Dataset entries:
────────────────────

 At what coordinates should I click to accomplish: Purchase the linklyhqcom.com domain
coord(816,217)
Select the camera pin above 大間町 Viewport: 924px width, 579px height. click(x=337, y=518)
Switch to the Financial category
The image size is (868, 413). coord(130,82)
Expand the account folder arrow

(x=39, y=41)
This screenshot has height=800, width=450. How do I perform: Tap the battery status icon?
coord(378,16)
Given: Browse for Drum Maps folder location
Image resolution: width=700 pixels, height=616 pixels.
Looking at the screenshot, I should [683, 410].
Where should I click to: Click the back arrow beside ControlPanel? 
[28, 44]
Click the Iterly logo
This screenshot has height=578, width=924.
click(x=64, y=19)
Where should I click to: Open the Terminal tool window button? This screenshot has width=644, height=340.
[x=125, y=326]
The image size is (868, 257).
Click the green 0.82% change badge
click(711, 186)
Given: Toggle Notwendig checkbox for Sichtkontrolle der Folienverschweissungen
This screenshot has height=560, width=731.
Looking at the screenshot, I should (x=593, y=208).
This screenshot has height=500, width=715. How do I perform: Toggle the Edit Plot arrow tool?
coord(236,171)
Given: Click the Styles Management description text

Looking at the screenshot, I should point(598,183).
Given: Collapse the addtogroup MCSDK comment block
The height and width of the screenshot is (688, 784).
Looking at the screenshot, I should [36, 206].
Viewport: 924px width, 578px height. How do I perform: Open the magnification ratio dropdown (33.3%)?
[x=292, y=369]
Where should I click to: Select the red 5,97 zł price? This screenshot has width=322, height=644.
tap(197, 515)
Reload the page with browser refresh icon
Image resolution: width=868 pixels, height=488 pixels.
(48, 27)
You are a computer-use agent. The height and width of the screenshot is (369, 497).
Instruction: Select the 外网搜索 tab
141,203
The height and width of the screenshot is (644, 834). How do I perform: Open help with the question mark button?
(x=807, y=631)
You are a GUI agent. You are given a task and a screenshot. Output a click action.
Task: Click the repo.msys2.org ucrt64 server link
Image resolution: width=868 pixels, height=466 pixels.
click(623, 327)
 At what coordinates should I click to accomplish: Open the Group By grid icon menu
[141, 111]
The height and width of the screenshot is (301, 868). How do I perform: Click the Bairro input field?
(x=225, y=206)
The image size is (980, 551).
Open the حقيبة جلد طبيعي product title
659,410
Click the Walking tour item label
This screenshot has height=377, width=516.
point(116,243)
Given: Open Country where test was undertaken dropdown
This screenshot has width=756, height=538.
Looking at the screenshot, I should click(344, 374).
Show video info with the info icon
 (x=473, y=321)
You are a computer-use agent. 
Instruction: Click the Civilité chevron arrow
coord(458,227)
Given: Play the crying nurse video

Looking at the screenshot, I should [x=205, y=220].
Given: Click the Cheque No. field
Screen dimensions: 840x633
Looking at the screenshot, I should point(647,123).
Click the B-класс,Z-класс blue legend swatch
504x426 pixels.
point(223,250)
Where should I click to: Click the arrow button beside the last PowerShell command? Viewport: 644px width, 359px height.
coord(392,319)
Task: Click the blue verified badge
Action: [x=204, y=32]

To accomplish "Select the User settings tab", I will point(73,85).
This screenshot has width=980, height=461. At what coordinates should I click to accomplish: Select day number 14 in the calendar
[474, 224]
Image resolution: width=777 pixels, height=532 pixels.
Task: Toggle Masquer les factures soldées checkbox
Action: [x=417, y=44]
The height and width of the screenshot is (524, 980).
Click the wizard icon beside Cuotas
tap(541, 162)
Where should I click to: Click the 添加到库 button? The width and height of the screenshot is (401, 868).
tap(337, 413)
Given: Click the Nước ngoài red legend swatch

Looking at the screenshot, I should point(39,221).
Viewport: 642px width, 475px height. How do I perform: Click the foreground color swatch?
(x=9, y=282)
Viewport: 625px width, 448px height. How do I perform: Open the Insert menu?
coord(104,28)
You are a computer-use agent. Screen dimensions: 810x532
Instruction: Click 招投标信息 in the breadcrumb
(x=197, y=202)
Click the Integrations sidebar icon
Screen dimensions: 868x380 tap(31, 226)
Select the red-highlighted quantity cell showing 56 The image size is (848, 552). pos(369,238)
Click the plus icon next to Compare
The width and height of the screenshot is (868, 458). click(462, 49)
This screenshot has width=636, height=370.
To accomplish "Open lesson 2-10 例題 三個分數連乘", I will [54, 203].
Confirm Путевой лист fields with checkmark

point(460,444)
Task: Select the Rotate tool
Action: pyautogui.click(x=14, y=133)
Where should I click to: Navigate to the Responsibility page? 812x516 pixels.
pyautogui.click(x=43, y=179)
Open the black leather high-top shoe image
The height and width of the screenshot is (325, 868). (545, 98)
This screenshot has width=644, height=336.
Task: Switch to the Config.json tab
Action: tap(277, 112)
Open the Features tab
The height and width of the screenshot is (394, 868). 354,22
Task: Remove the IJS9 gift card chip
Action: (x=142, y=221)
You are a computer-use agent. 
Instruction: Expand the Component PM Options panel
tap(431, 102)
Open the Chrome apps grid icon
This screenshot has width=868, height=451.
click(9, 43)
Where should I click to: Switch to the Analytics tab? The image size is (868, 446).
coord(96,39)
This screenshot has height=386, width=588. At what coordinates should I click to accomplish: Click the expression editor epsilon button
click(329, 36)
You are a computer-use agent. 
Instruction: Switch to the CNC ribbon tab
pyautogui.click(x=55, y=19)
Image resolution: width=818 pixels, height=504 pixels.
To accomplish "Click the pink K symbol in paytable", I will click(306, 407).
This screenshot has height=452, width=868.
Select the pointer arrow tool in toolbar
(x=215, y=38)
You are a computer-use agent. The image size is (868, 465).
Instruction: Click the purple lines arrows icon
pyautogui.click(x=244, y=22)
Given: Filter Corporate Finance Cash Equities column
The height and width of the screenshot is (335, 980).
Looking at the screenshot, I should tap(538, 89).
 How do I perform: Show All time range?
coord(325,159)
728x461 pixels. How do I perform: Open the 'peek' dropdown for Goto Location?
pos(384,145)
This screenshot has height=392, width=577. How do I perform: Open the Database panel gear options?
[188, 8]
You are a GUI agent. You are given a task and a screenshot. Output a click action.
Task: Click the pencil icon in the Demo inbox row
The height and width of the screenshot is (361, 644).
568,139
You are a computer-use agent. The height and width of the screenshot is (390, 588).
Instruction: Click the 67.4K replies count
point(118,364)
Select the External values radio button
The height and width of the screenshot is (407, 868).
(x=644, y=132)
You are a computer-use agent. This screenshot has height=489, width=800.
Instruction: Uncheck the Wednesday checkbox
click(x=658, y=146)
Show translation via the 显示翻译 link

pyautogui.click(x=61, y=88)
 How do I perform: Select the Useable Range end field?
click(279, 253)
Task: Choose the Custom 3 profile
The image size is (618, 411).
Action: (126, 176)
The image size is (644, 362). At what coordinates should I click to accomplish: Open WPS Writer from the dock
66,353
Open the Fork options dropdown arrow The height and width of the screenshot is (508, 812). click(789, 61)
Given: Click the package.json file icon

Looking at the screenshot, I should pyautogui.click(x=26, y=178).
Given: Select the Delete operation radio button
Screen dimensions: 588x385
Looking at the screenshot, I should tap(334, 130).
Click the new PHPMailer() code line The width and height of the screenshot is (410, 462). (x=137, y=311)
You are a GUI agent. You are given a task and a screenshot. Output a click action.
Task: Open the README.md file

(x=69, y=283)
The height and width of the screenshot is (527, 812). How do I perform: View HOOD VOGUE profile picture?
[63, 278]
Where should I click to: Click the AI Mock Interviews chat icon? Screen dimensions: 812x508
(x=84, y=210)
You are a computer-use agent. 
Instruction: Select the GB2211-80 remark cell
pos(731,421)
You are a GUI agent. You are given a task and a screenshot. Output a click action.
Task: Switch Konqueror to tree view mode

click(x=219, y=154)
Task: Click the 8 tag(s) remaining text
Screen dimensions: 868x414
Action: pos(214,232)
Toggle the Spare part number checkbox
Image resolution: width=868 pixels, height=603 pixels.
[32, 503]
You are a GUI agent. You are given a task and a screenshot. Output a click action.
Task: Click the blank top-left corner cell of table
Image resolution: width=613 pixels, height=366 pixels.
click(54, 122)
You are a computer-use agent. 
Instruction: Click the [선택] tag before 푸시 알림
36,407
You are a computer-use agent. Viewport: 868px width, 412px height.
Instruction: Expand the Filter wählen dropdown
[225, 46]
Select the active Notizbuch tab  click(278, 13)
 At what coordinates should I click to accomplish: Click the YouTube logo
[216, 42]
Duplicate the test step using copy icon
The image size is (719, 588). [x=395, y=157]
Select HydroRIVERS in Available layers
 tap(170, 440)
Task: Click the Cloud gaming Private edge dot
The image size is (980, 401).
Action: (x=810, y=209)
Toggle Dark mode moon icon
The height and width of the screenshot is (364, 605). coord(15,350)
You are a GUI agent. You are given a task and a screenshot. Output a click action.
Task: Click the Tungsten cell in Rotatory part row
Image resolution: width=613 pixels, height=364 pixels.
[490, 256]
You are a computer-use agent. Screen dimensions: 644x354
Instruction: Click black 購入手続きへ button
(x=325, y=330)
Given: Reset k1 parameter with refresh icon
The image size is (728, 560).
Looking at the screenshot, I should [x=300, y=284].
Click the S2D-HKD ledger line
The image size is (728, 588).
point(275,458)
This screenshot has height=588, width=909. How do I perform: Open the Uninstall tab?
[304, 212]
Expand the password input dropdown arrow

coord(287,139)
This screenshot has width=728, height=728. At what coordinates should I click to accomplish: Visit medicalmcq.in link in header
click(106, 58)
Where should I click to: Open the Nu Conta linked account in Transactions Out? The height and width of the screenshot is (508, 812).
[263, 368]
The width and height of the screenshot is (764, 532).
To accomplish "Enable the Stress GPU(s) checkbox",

────────────────────

▶ Brief:
Please make an exact copy of the lines above from the line with "Instruction: Expand the Component" through the line with "Image resolution: width=818", both ends included.

▶ Result for this exercise:
Instruction: Expand the Component PM Options panel
tap(431, 102)
Open the Chrome apps grid icon
This screenshot has width=868, height=451.
click(9, 43)
Where should I click to: Switch to the Analytics tab? The image size is (868, 446).
coord(96,39)
This screenshot has height=386, width=588. At what coordinates should I click to accomplish: Click the expression editor epsilon button
click(329, 36)
You are a computer-use agent. 
Instruction: Switch to the CNC ribbon tab
pyautogui.click(x=55, y=19)
Image resolution: width=818 pixels, height=504 pixels.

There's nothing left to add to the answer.